Il sodalizio con Gilberto e Mion, del resto, data da prima dell’ingresso di Castellucci in Autostrade, avvenuto nel 2001 come direttore generale, all’indomani della privatizzazione della società dell’Iri. Furono loro a notare ed apprezzare, a fine anni ottanta, questo brillante ingegnere di trent’anni, partner alla Boston Consulting Group tra Milano e Parigi, che faceva loro da consulente nella gestione e nella crescita della Gs, la società della grande distribuzione privatizzata dall’Iri e acquisita dai Benetton. La Gs nel 2000 venne venduta dopo una lunga ristrutturazione alla Carrefour, e Castellucci a 40 anni fu chiamato dai Barilla come amministratore delegato del gruppo, esperienza che durò poco più di un anno, quando Gilberto e Mion lo chiamarono ai vertici di Autostrade.

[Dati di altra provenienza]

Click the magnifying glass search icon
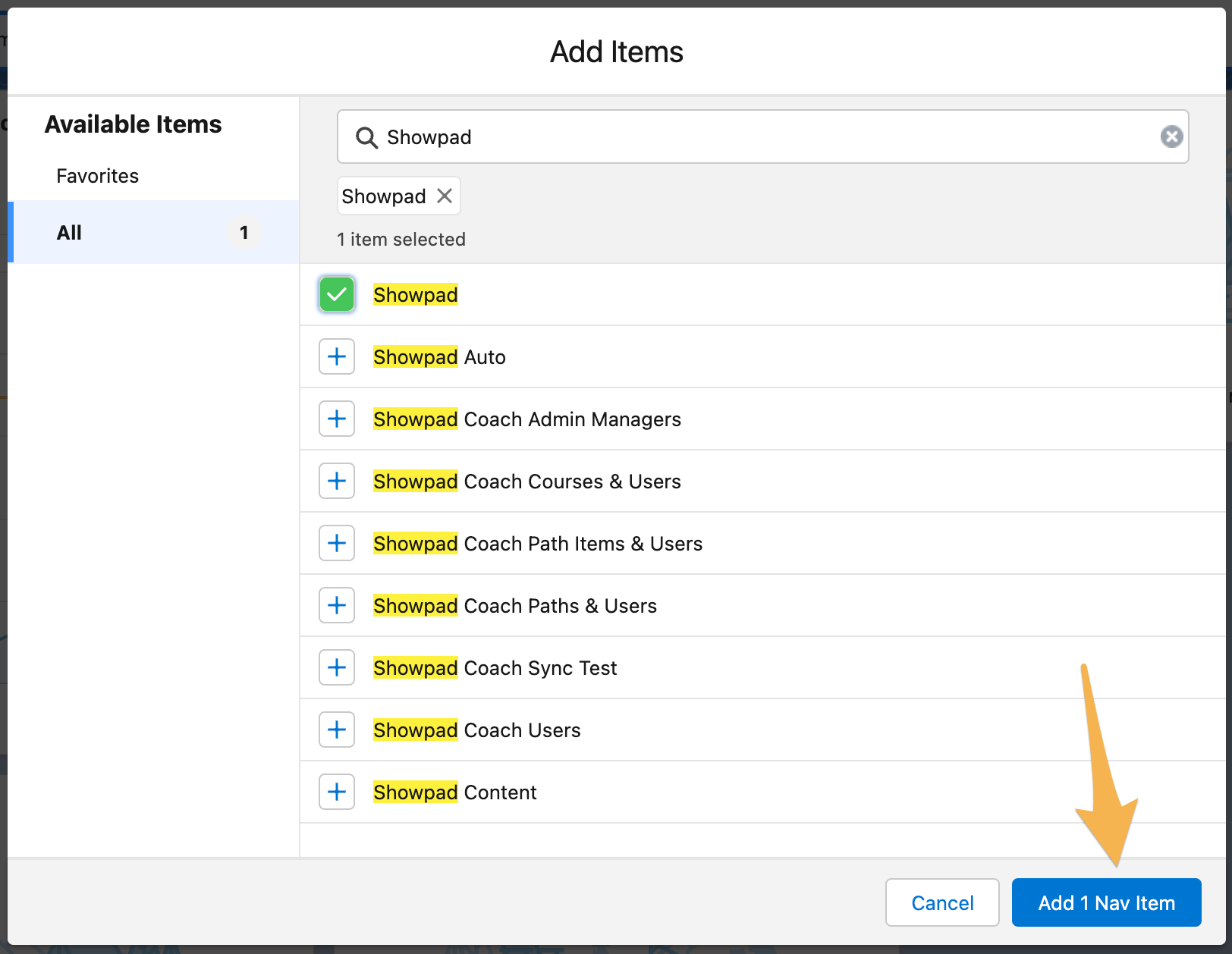point(366,137)
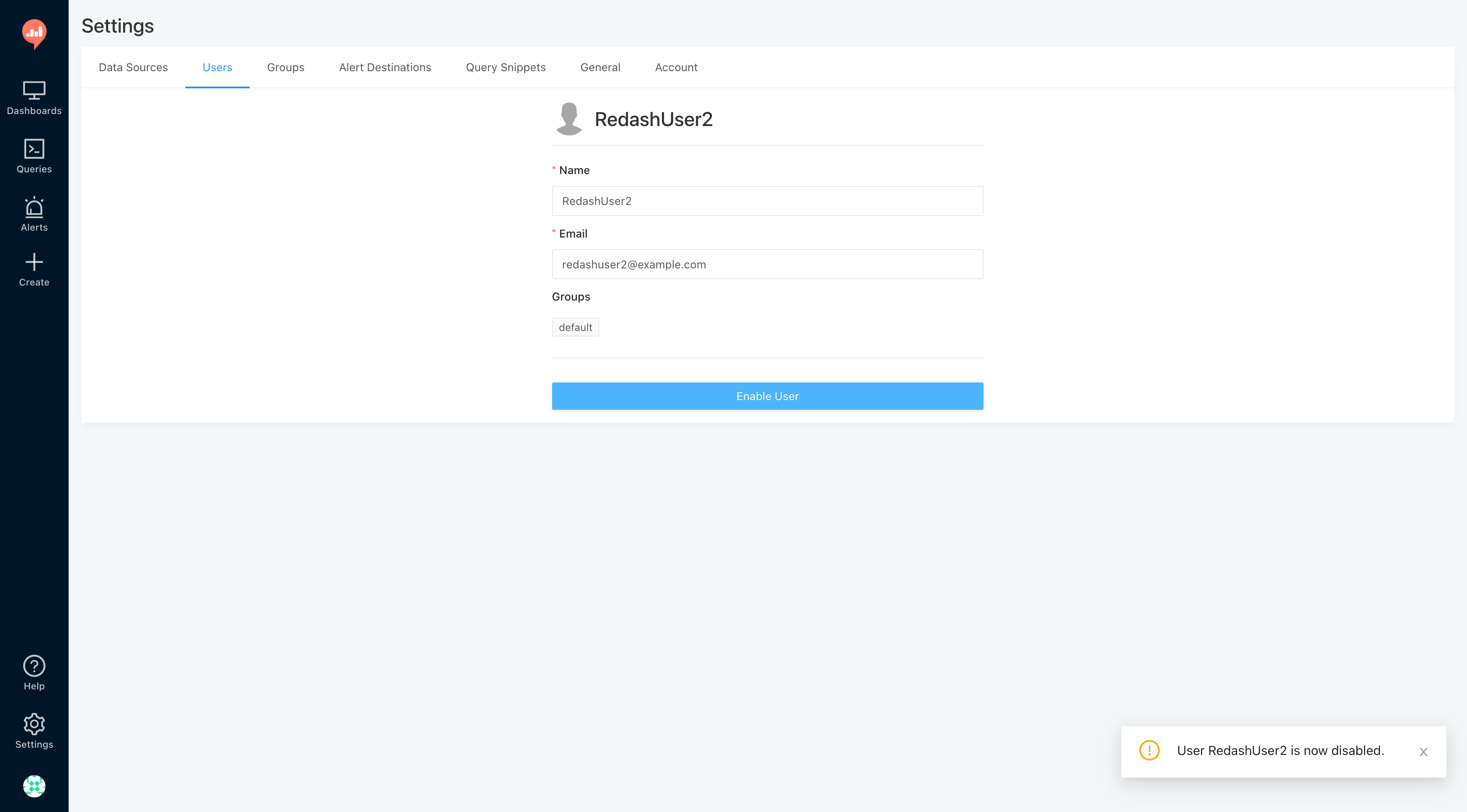Switch to the Groups tab
This screenshot has height=812, width=1467.
tap(285, 67)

Adesso con la fusione tra Atlantia e Gemina, operazione non certo scontata per i suoi numerosi risvolti e implicazioni finanziarie, i Benetton affidano alle spalle solide di Atlantia e alle capacità manageriali di Castellucci la sfida di riuscire a riportare alla normalità Adr, il sistema aeroportuale più importante d’Italia, agli ultimi posti nel giudizio degli operatori internazionali. I presupposti ci sono: il contratto di programma e gli aumenti tariffari sono stati portati a casa a fronte di un piano di investimenti promesso di 12 miliardi. Ma la sfida è da far tremare le vene ai polsi: non solo per l’entità degli investimenti ma anche per le condizioni in cui è ridotto Fiumicino dopo anni di interventi a pezzi, non progettati. Con un traffico aereo che lo costringe un giorno su cinque a operare in condizioni critiche, cioè con un numero di movimenti al limite. Strutture all’interno come la sicurezza, alcune aree di arrivo e di imbarco, che hanno superato da tempo i livelli di saturazione. E, all’esterno, infrastrutture necessarie anche esse sature che costringeranno ad un difficile negoziato con gli enti locali.

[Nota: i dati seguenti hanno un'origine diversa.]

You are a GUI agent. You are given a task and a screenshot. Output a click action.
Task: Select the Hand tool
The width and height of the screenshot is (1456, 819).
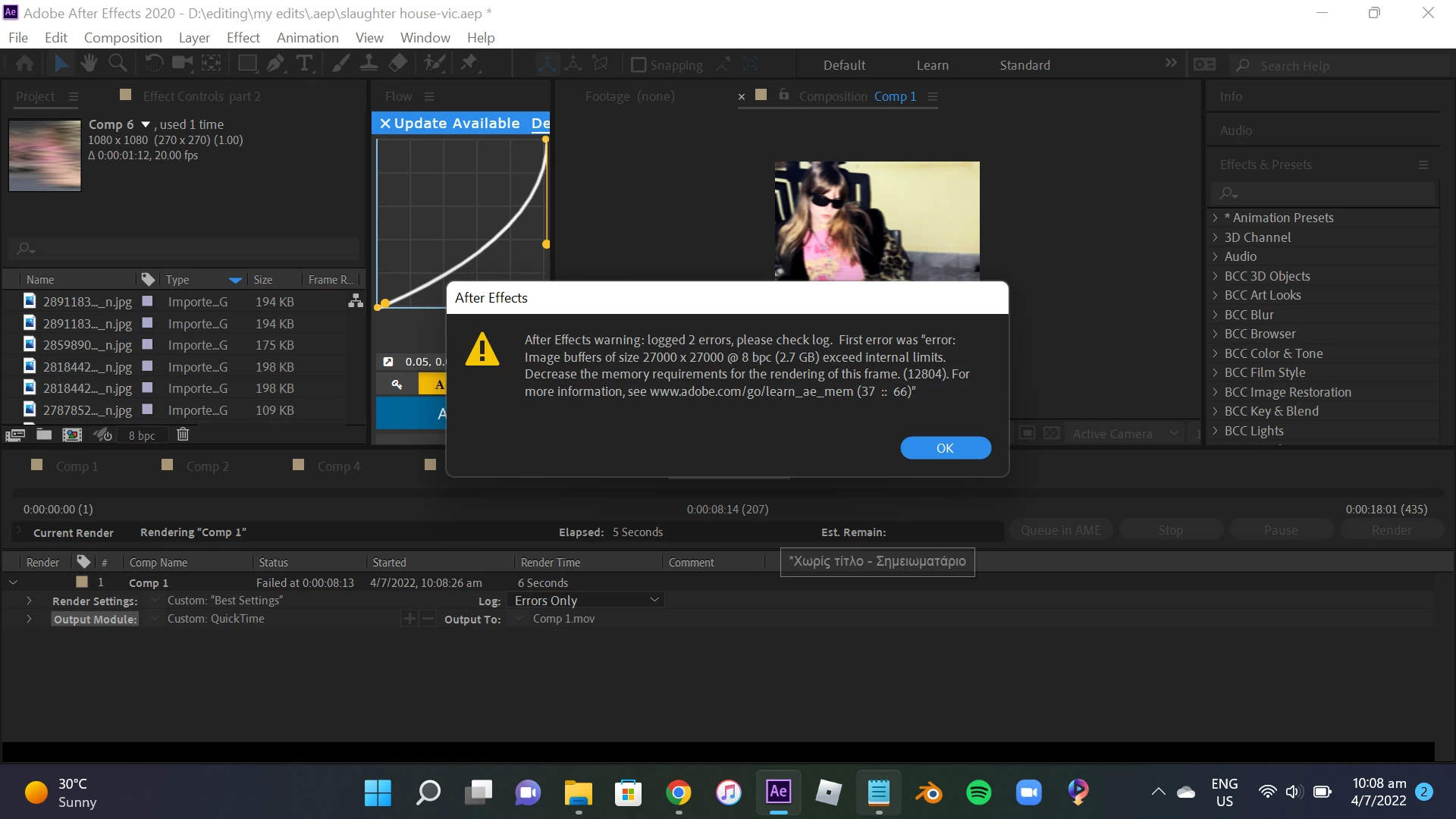click(x=89, y=64)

Il momento non è di quelli facili. Sebbene Castellucci e gli uomini di Ponzano propongano il modello di altri gruppi internazionali integrati tra aeroporti e autostrade, una cosa è investire in una rete sulla quale si passa e si paga, un’altra è costruire il successo e l’efficienza di un aeroporto sottoposto alla concorrenza internazionale. Lo testimoniano le difficoltà di un gruppo di peso come Ferrovial con gli aeroporti inglesi, nonché l’ennesimo rinvio dell’apertura dell’aeroporto di Berlino, un investimento da 4 miliardi di euro, fermo da quattro anni nel mezzo dell’efficiente Germania.

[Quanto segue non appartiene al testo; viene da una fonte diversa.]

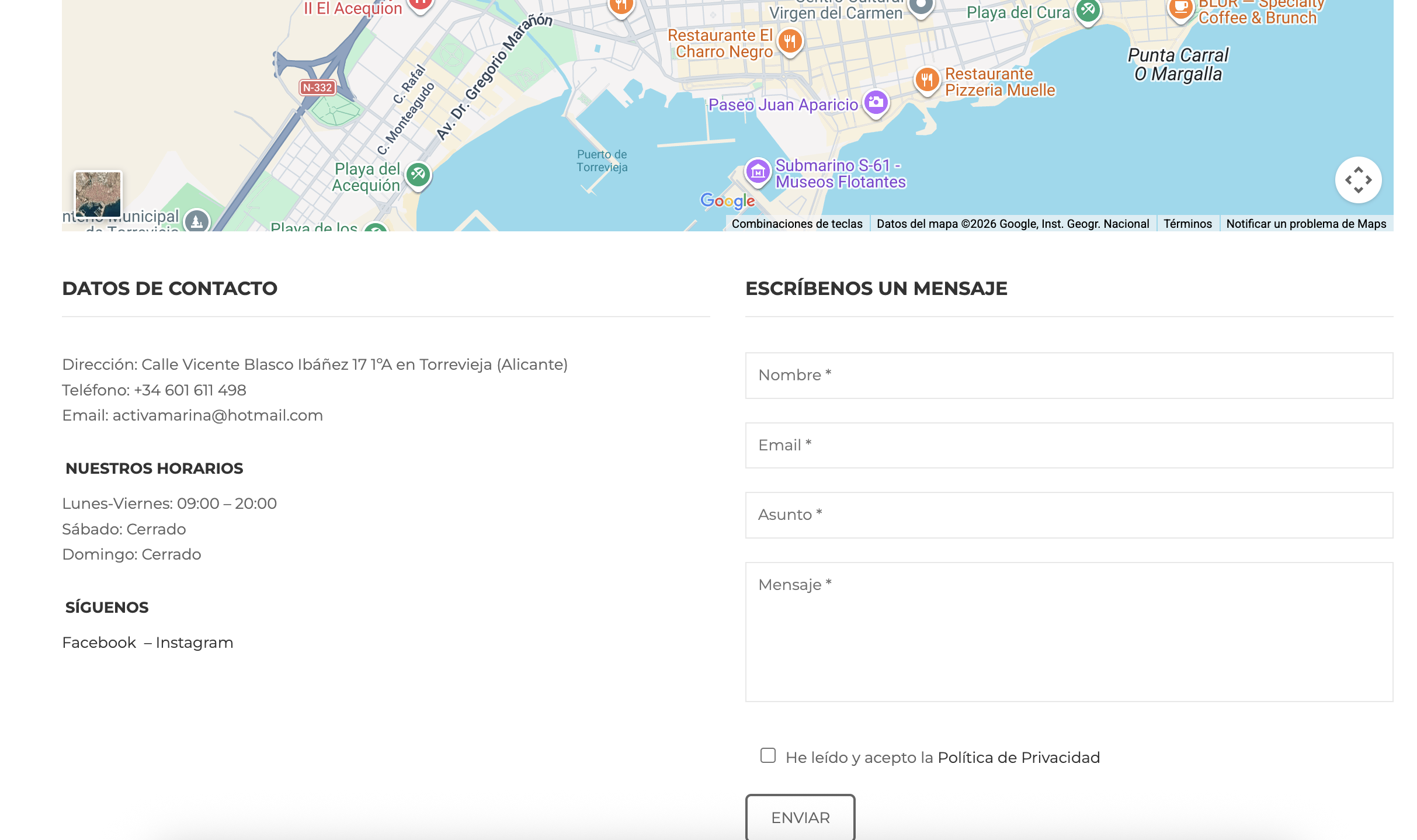Click the Restaurante Pizzeria Muelle marker
This screenshot has width=1417, height=840.
pyautogui.click(x=927, y=80)
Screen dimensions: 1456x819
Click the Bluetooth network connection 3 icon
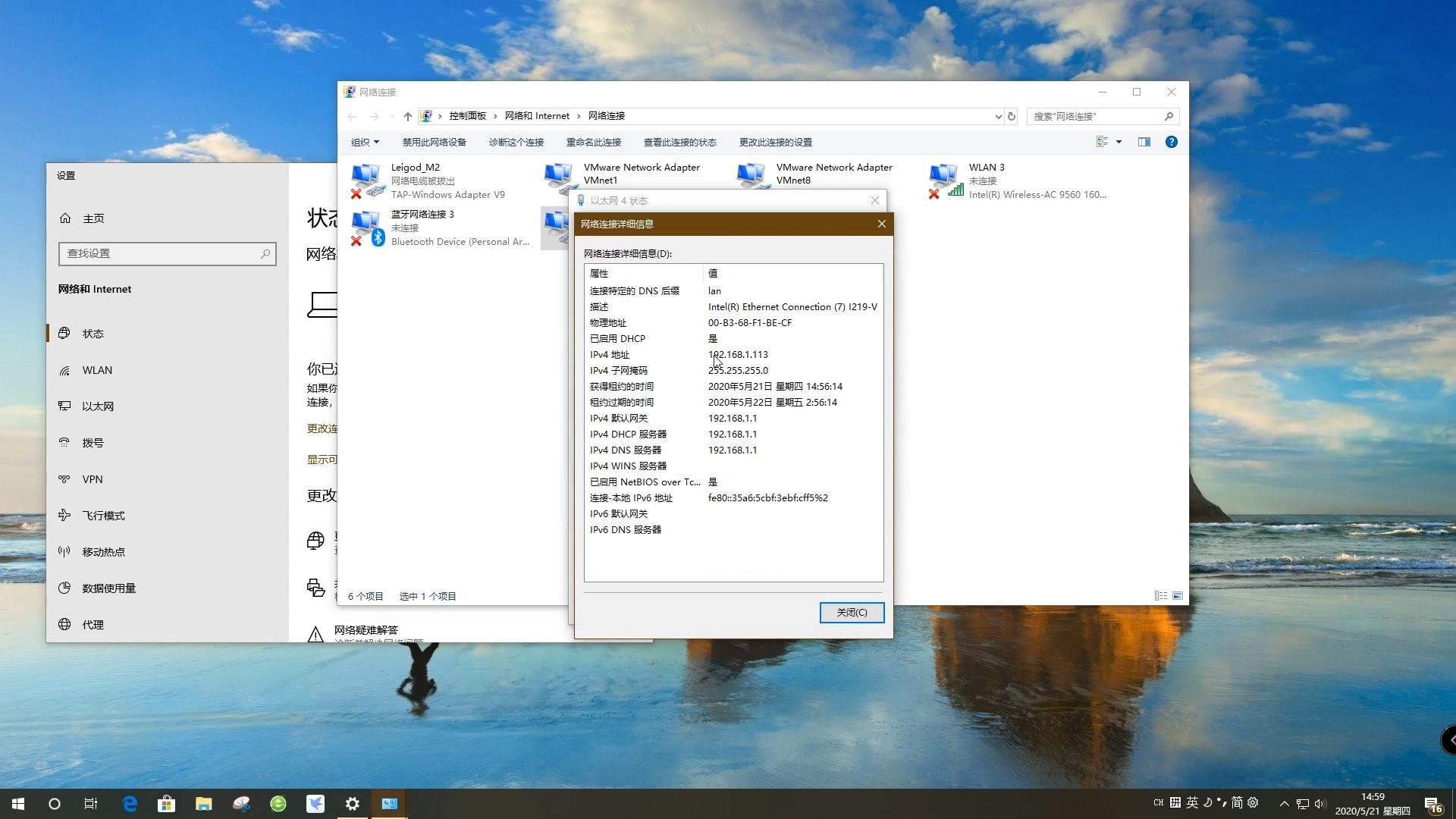[x=367, y=228]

Del resto basterebbe la crisi di Alitalia, principale cliente di Fiumicino di cui copre la metà del traffico, a rappresentare di per sé una sfida, visto che la logica di un hub come aspira ad essere Adr e il suo piano da 100 milioni di passeggeri, presuppone una compagnia forte alle spalle. Se tuttavia la sfida di portare ad efficienza questo business riuscirà, il risultato sarà duplice: per i Benetton che possederanno un forte gruppo e un solido futuro per il loro patrimonio, ma anche per il sistema Italia che potrà dimostrare di essere, almeno nelle infrastrutture, un paese normale.